*REQUIREMENT A*. What are the numbered criteria for sophomores in the eligibility text below? List every one.

*TEXT*.
----------

Sophomores, who are:

1.      U.S. student (citizen, permanent resident, daca-mented, or undocumented)

2.      genuinely considering graduate study in a Mellon designated field,

3.      committed to the goals of MMUF

Student applicants should be passionate about research, teaching, and mentorship, genuinely open to a career in higher education, and committed to helping promote inclusion and diversity in the academy. We are particularly interested in applicants who have a demonstrated love of scholarly inquiry and intellectual exchange. The selection committee will be looking for applications that present a focused and interesting research question and provide evidence of a commitment to increasing educational opportunities for all students.

I am an undocumented or daca-mented student. Am I eligible?

Yes! We welcome applications from undocumented and daca-mented students. If you have any questions about pursuing graduate study as an undocumented or daca-mented student, please don't hesitate to contact Dean Gonzalez. 

Can I apply with any major?

----------

*PROVIDED ENTRIES*.
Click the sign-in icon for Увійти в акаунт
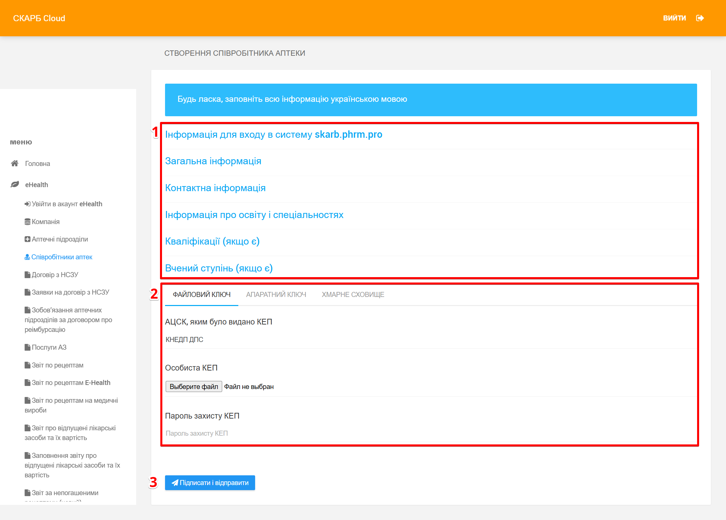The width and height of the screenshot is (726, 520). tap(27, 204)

----------

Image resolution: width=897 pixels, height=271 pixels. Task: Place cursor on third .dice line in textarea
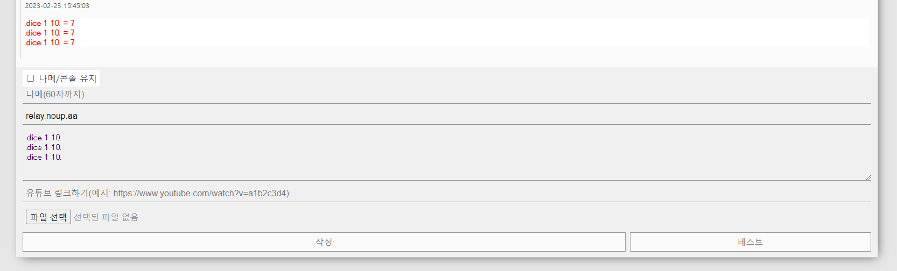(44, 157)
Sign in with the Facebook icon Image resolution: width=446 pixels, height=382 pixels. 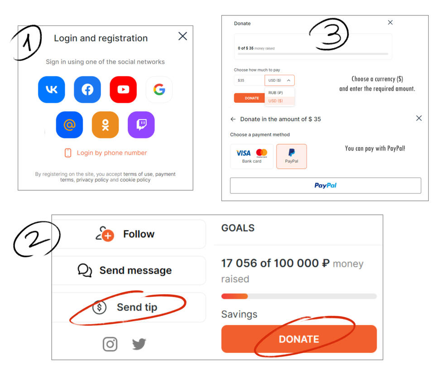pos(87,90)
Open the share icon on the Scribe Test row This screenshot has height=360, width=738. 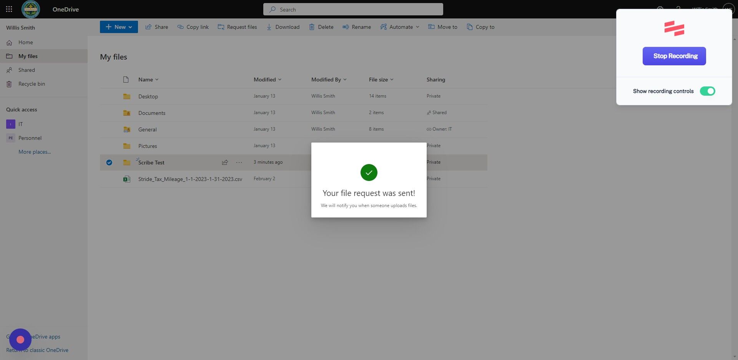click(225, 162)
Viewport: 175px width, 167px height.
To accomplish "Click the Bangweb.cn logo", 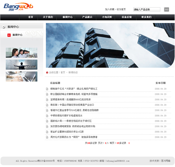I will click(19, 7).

----------

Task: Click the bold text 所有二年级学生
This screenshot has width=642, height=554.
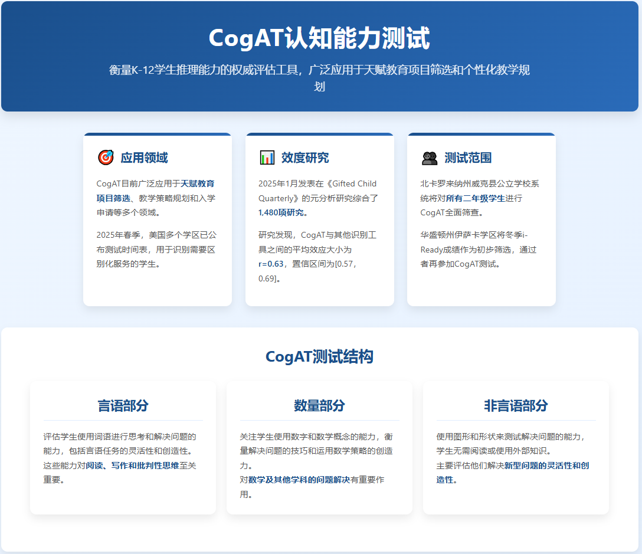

----------

*REQUIREMENT B*. Could you output, verbatim, the lines of the records above from the line holding "Task: Click the bold text 所有二年级学生" through the line holding "This screenshot has width=642, height=554.", inclusive?

*TASK OUTPUT A*.
1. U.S. student (citizen, permanent resident, daca-mented, or undocumented)
2. genuinely considering graduate study in a Mellon designated field,
3. committed to the goals of MMUF

*TASK OUTPUT B*.
Task: Click the bold text 所有二年级学生
This screenshot has width=642, height=554.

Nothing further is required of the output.